Sólo una más
“¿Cómo pude hacer eso?”, entre sollozos pregunta el enfermo al día siguiente. Emborracharse es fácil, pero enterarse de lo que hace cuando está bajo los efectos del alcohol, no. El enfermo alcohólico no reconoce que padece la enfermedad. Cierra los ojos a la realidad mientras el mal progresa insidiosamente, hasta convertirse en una dependencia total, una servidumbre que lo hace esclavo de una sustancia letal, tiránica: el alcohol.
Es extraño que a pesar de que el alcoholismo es una realidad muy presente en México se hable tan poco de él. El alcoholismo es considerado un mal vergonzoso, del que no se quiere discutir. Tanto el alcohólico como sus familiares se resisten a mencionar la enfermedad y a entenderla.
El enfermo no es alcohólico porque le falta fuerza de voluntad para dejar de beber, sino porque le sobra angustia, ansiedad y terror a todo y a nada en particular. No acepta el mundo como es ni las cosas como son; ha perdido la capacidad de manejar sus estados de ánimo: vive en una tensión insoportable pero no advierte que ésta es anormal. Posee baja tolerancia a la frustración: lo que para otros es sólo una contrariedad, para él es una catástrofe. Oscila entre un futuro fantasioso, y un pasado lleno de culpas y resentimientos. El alcohol, dice, le ayuda a soportar los sufrimientos de su mundo violento y angustiado. La realidad es que el alcohol le cierra el camino para buscar una ayuda definitiva
Sus hijos adolescentes salieron temprano sin despedirse. En un rancho lejos de la ciudad se reúnen con otros chicos cuyas vidas han sido afectadas por la bebida de sus seres queridos: el padre, la madre, o algún familiar. Comparten sus experiencias, hablan de sus dificultades, y aprenden formas eficaces de afrontar el problema de vivir dentro de la zona de acción destructiva que rodea al enfermo alcohólico.
Son conducidos por un guía que les habla de un programa para recuperarse emocional y físicamente.

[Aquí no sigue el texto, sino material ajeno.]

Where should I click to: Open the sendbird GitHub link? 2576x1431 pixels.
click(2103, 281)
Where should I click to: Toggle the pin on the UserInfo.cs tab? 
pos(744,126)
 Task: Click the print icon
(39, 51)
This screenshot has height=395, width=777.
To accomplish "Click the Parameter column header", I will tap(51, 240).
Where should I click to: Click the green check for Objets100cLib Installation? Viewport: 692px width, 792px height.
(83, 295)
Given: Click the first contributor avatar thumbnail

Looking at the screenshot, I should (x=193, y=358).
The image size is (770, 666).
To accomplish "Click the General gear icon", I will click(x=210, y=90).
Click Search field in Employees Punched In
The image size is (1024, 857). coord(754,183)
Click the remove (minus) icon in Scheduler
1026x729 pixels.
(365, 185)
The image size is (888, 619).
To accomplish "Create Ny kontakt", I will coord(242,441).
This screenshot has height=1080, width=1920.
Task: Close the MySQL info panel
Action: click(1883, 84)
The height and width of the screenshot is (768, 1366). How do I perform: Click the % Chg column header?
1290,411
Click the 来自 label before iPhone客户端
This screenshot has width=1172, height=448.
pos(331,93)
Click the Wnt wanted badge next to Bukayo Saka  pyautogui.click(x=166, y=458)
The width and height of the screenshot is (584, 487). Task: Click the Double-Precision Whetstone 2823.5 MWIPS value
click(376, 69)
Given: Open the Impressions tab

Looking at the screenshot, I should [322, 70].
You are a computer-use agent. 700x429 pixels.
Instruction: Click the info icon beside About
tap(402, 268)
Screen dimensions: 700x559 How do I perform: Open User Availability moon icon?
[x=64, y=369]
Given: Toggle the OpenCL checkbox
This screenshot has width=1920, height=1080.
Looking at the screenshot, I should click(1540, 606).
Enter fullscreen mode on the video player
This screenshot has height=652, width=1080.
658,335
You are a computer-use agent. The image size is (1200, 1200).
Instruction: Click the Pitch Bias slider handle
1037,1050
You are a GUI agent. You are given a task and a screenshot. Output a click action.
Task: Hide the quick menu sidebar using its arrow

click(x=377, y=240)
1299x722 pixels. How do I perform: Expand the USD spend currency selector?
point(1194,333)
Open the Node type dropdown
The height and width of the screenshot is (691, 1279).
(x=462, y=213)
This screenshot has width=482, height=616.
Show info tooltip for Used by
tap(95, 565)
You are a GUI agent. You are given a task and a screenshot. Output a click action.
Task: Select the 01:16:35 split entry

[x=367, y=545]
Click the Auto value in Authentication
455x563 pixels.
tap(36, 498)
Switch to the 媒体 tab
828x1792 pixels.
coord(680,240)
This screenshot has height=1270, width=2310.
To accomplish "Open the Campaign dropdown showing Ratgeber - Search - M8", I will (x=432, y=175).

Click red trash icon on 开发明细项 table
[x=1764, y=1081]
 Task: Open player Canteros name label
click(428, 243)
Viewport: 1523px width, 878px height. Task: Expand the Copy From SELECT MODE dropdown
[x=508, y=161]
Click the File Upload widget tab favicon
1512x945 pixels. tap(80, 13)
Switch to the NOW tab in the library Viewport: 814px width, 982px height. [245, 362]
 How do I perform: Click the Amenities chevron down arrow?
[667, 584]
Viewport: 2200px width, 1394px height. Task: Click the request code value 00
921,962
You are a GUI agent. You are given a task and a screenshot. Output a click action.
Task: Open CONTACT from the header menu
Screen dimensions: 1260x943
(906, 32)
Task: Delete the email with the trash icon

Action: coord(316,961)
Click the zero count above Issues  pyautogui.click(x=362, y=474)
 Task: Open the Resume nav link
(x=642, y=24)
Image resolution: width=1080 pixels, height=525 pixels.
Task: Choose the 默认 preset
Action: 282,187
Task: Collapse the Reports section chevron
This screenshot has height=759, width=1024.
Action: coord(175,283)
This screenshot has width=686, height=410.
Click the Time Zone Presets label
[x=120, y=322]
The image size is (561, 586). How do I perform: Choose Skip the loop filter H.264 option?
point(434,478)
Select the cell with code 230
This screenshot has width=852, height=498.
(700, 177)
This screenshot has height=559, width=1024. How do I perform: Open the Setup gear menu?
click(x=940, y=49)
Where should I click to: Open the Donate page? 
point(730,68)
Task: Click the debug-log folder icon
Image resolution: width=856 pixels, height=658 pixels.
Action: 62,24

La primera fase: “Qué pasa?” implica atreverse a mirar las cosas como son, intentar ver el problema de fondo, hablar de él y de sus consecuencias en las personas que rodean al enfermo. La segunda fase: “¿Qué podemos hacer?” traza las líneas generales de acción sobre la enfermedad. La tercera fase: “¿Por qué?” expone las razones en que se basa esta forma especial de manejarla.
¿Cómo puede hacer eso? Preguntan los hijos. El alcoholismo, como muchas enfermedades, secretas o no, comienza despacito: un bebedor social que se emborracha ocasionalmente para divertirse. Sólo una más. Bebe más que otros sin que se le note. El beber después del trabajo se hace costumbre: para aliviar la tensión. No busca solucionar de raíz su problema existencial, sino que bebe más y más, hasta perder el control sobre dónde, cuándo, cuánto y con quién bebe. Toma a escondidas. Sentimientos de culpa. Lagunas mentales. Grandiosidad o agresividad. “Dejaré de tomar”: promesas no cumplidas. Conflictos familiares. Pérdida del trabajo. Pérdida de la autoestima. Sentimientos de incomprensión y soledad. Deterioro físico. Deterioro moral. Violencia familiar: “¿Cómo pude hacerlo?” Lágrimas. Después, quiere “matarse” bebiendo, para olvidar las penas.
En el rancho los chicos escriben sobre sus remordimientos por el odio que sienten hacia el padre que los ha insultado, agredido, violado. La rabia impotente de verlo golpear salvajemente a la madre. El resentimiento de que gaste todo en vino. Sobre todo, resienten la falta de su cariño. Escriben sus desgarradoras experiencias toda la noche entre lágrimas y sollozos. Cuando despunta la aurora, forman un círculo y, uno a uno, arrojan a la fogata el cuaderno repleto de odios y reproches. El fuego consume las páginas ennegrecidas de remordimientos y rencores.
Han comprendido que el alcohólico es una persona que puede dejar de beber si acepta que le ayuden. Se enteran de terapias que restablecen el equilibrio en la química neuronal del bebedor, lo cual disminuye la necesidad de beber. Reciben información sobre grupos de apoyo familiares, así como sobre Alcohólicos Anónimos.
Reconfortados, llenos de esperanza, los chicos se abrazan entre sí y terminan la jornada con la Oración de la Serenidad: “Señor, concédenos serenidad para aceptar lo que no podemos cambiar, valor para cambiar lo que sí podemos, y sabiduría para discernir la diferencia.”